"Hospitals typically charge more for everything, since they’re trying to spread the costs from enormously expensive services such as emergency rooms across the entire operation. Insurance companies understand that if a patient shows up overdosed in the ER and is tested for drugs in the hospital lab, that test will be much more expensive than if the test were mailed from, say, an employment office to a stand-alone lab company.
And they pay it. Durall’s private lab company would typically receive $100 to $300 from Blue Cross for a specimen test, the suit says. Chestatee got more than $1,400."

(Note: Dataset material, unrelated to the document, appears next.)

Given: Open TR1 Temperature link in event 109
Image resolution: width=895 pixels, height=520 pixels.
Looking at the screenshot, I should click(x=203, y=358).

Hospitals are paid off a different schedule for urine tox too. All it takes is a couple of "de-prescribers" ordering UDS and writing Subs on high risk patients and a hospital can stay comfortably in the black even on a Medicaid pro-forma.
The site of service differential is a moral hazard and physicians should oppose it. Ask your specialty society's to support site neutral payment policies.
Missed the big story. He owns the hospital, and the UDS lab in Florida. Stark raving mad.
RICO?The owner is an attorney. Stark doesn’t cover attorneys. The employed MD’s at the clinics and rehab centers were enriching his bottom line. The attorney-owner was simply using his hospital license as a ticket to practice revenue arbitrage using site of service differentials. This is why doctors should own hospitals not lawyers.